Climate emergency: Employees challenge their companies to provide environmentally-friendly pension funds
When Adam Brown, 47, who lives in London, started a sustainability role at a construction firm supporting companies to become net zero, he was shocked to learn that the top funds in the default company pension included an oil, gas, and mining company. “It didn’t align with what my company [executives] were saying their values were,” said Brown.
He flagged it with senior managers who promised to look into it while he started researching what sustainable options were available from the same provider. While he did change it to a greener pension, he was disappointed the “sustainable” option was to invest in large multinationals he didn’t consider ethical. He showed his findings to his bosses and followed up to see if there was an update, but it all went quiet.
With an urgent race to solve the climate emergency we’re facing, many companies are looking at their role and pushing forward with ambitions to move to net zero. However, while many companies assess their carbon expenditure in the way of business flights, food, and electricity, there’s one area that is least likely to be looked at but could have more of an impact — pensions.
“Most workplaces don’t have fossil-free pension funds,” said Rianna Gargiulo, divestment campaigner at environmental charity Friends of the Earth. “And the vast majority don’t consider it. Pensions feel invisible and it’s the sort of thing younger people don’t like to think about even though they might be actively engaged [in reducing their own carbon emissions].” Gargiulo credits pensions’ complexity as a reason people don’t give them another look. “For example, consolidating your pension can be a difficult process. We need to make it easier for people and make them more aware of where their money is going.”
Although people may be concerned about climate change, many are unaware that their pension pot is contributing to environmental damage. Just over a third (37%) of people understand that their pension could be invested in businesses that cause harm to the environment and contribute to climate change, according to a survey by fintech workplace savings business Cushon.
However, a move to greener pensions is happening. “The minority [is] taking steps to move to sustainable investments,” said Gargiulo. “There are more fossil-free funds available because people are starting to ask for it.”
While increasing numbers of environmentally and ethically conscious employees are now challenging their own companies to provide a sustainable pension pot that positively impacts the environment, companies are also looking to divest away from fossil fuels. To heave pressure on its pension provider Royal London, independent creative studio Coffee & TV, wrote to the business to ask them to set net zero targets in line with the Paris Agreement and asked them to find out what socially responsible (SRI) and environmental, social and governance (ESG) pensions they offer and how easily employees can make the switch.

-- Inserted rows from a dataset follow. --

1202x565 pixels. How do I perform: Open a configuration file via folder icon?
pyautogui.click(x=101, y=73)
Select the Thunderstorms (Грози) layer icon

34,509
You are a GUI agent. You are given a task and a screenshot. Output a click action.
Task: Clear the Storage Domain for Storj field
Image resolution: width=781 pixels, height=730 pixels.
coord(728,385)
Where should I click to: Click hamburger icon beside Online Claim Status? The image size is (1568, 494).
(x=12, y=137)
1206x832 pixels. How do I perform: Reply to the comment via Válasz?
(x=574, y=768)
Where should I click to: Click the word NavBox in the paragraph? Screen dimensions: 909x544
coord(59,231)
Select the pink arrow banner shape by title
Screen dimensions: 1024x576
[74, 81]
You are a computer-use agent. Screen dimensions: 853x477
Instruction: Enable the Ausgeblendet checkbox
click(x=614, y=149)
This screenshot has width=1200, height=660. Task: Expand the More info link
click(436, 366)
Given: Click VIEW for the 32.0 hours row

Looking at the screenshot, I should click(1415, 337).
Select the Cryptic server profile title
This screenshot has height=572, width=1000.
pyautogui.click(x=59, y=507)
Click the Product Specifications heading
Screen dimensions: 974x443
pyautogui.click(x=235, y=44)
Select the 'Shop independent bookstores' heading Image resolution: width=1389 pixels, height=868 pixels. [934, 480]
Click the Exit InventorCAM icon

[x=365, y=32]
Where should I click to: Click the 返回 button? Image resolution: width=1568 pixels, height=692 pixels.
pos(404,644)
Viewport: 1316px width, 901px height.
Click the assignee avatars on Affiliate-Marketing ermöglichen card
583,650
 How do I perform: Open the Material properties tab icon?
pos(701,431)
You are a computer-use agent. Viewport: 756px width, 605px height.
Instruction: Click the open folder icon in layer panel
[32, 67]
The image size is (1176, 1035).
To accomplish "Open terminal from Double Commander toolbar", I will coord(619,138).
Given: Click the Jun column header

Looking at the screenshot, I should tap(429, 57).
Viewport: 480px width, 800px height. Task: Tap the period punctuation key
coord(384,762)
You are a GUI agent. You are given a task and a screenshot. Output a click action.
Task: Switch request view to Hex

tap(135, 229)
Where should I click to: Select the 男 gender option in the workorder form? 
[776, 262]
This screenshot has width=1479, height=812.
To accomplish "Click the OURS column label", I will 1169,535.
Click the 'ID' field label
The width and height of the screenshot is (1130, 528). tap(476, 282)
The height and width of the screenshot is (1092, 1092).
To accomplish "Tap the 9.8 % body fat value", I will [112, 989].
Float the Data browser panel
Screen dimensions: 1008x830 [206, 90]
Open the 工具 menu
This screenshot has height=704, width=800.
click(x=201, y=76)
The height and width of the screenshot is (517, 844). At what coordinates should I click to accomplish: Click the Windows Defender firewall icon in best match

“As a certified B Corporation we want to align our pension with our values,” said Coffee & TV CEO and co-founder Derek Moore. “We work hard as individuals, as a company, and as an industry to create a net zero future so we want to be proud of where our pensions are invested. Our staff feel equally passionate that their money is not being used to fund harmful industries, so like switching to a renewable energy tariff, they can make the informed decision to switch to a SRI/ESG pension to fund human rights, green transport and health care projects.”
Coffee & TV is requesting that Royal London introduce an easy-to-use, tick-box option in the registration form for customers to select SRI/ESG investments.
“We hope to see changes in the industry and within Royal London,” said Moore. “This means instead of changing pension providers we can work with them to green their pension and business.”
HR departments can serve as the first point of contact for employees curious about a company’s investments in pensions, especially for employees who rally behind the transparency.
“Keep up the pressure and don’t drop it. Campaign for change,” Gargiulo said.
Alison Hills, partner at law firm Wedlake Bell, said that while the vast majority of pension members are apathetic and leave their pension savings invested in the default fund “there is an increased level of interest in ESG factors” as companies have been forced to consider and report these matters.
Hills said that employers need to carefully balance the benefits and risks of offering employees the opportunity to change their pensions. “One option is for employers to choose pension schemes which provide employees with a vast range of investment fund options. The downsides of such an approach are the inevitable increased fees and the risk that the vast majority of members will simply be bamboozled by too much choice,” Hills said.
If employees can’t find a pension they are happy with at work, they could start paying money into their own (Self-Invested Personal Pensions) SIPP. However, they may lose out on employer contributions as many workplaces may not pay into it.
It may take time to encourage an organization to make the company pension green. But as Gargiulo says: “This money could have a greater impact on the environment than any individual decision you make.”